Afrooz est la charismatique capitaine de l’équipe iranienne de football féminin en salle qui s’est qualifiée pour la finale de la Coupe d’Asie en Malaisie. Mais, Afrooz est dans l’incapacité de quitter le pays. La raison : son mari lui a refusé la « permission » de voyager à l’étranger.

Nous viennent régulièrement d’Iran des films qui, avec une saine audace, critiquent les ressorts du régime des mollahs et d’une société patriarcale. Certains sont tournés sous le manteau comme ceux de Jafar Panahi ; d’autres sont l’œuvre de réalisateurs exilés tel Téhéran Tabou ; d’autres enfin, comme ceux d’Ashgar Farhadi, jouant au chat et à la souris avec la censure, ont été réalisés en Iran. C’est le cas du film de Soheil Beiraghi.

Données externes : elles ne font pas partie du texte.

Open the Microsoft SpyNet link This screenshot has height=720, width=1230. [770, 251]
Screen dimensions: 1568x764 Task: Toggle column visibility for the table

Son sujet ne peut que scandaliser le spectateur occidental. En Iran, les femmes sont placées dans une situation de minorité. Obligées de se voiler dans l’espace public, interdites d’accès aux manifestations sportives (Jafar Panahi en avait fait le sujet de son film Hors jeu), les iraniennes, si elles ont le droit de conduire et de voter, ne peuvent voyager à l’étranger sans l’autorisation de leur « tuteur », père, frère ou époux. Ce fut le cas en 2017 de huit athlètes iraniennes dont l’histoire vraie a inspiré ce film.

Malgré sa popularité, Afrooz se retrouve ainsi l’otage du bon vouloir de son mari qui, pour faire pression dans la négociation d’un divorce chaotique, l’empêche de participer au match qui aurait couronné sa carrière sportive et lui aurait peut-être permis d’être recrutée par un club espagnol.

La Permission compte quelques non-dits subtils. Ainsi de la scène où Afrooz se lave rageusement les dents après avoir amadoué son mari. Ou de la relation avec une autre joueuse dont on peut se demander si elle est allée au delà de la camaraderie. Mais sinon, ce premier film manque de la finesse et de l’ambiguïté qui fit le prix de Une séparation de Fahradi. Le mari est un présentateur de télé ringard, bellâtre et prétentieux. Aurait-il eu un peu plus de qualités, Afrooz en aurait-elle eu moins, le film aurait gagné en crédibilité et en intelligence.